Running with MPI on a SLURM cluster #720

guglami · 2021-05-08T09:28:57Z

guglami
May 8, 2021

Hello! I'm running some simulations on a cluster that uses SLRUM as a job scheduling system. My NetKet Version is 3.0 Beta 1 Post9. In my code, I optimize a custom model defined in the Flax Linen API framework and then I write some data (values of energy etc.) on a .txt file. In order to speed up the computation, I'm trying to use MPI parallelization. For this purpose, I'm setting ntasks>1 in my job script and I'm running with: mpirun python my_programm.py. I realized that every time I run the code, the program produces several .txt files, not one (as expected). I presume that mpi is not working properly. However, if I run mpirun -np 2 python3 -m netket.tools.check_mpi, as recommended here https://www.netket.org/docs/sharp-bits.html#parallelization, I get a reasonable result, for example (by setting ntasks=3 and cpus-per-task=10):

mpi_available                : True
mpi4jax_available            : True
avalable_cpus (rank 0)       : 2
n_nodes                      : 2
mpi4py | MPI version         : (3, 1)
mpi4py | MPI library_version : Open MPI v3.1.4, package: Open MPI abuild@ohpc1 Distribution, ident: 3.1.4, repo rev: v3.1.4, Apr 15, 2019

As you can see, my openmpi version is 3.1.4 (since there are no more advanced versions available on the cluster). Have you any idea of what is happening?

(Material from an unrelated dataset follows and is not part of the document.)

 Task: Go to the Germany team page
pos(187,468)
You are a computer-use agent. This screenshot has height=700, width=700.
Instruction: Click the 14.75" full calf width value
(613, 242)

PhilipVinc · 2021-05-08T09:46:06Z

PhilipVinc
May 8, 2021
Maintainer

check_mpi reports that your MPI is set up correctly, so I'd expect netket to be running fine.

How are you saving the data in .txt files?
The way MPI works is that your code is being executed on every node, so if you don't 'hide' your serialization code behind a flag like

import netket as nk
# run your computation

if nk.utils.mpi.rank == 0:
    with open("my file.txt", "w") as f:
         f.write(data)

all ranks will be executing the serialization code.

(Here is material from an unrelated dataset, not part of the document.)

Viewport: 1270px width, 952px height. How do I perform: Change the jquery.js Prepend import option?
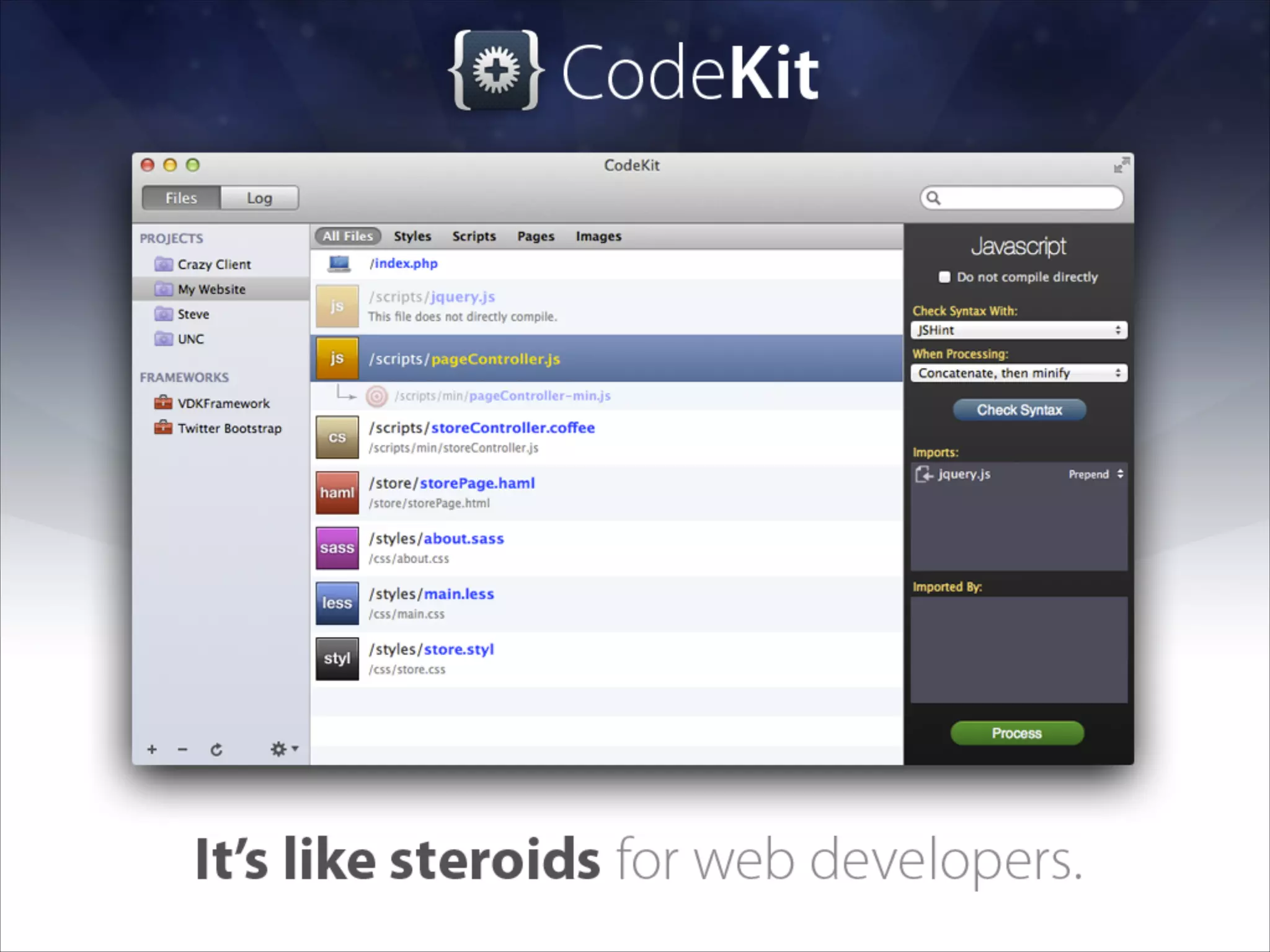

Did you try using NetKet's loggers like netket.logging.JsonLog ? Together with VMC.run(...out=nk.logging.JsonLog("output")) ? This will do this automatically for you.

0 replies

PhilipVinc · 2021-05-08T09:50:19Z

PhilipVinc
May 8, 2021
Maintainer

However...
Are you sure the output of checkmpi you posted is for ntask==3 and ncpus_per_task==10 ?

What I see there is that you have 2 tasks (n_nodes) with 2 cpus per task (avalable_cpus (rank 0)).

(N_nodes is what is reported by MPI.Get_Size() and available cpus are the cpus that this MPI process has...)

By the way, I'd suggest setting max 2 cpus per task for optimal performance, not more.

0 replies

guglami · 2021-05-10T16:08:23Z

guglami
May 10, 2021
Author

Thanks for your help! Indeed, by adding your flag I don't get multiple .txt files, so hopefully MPI is working.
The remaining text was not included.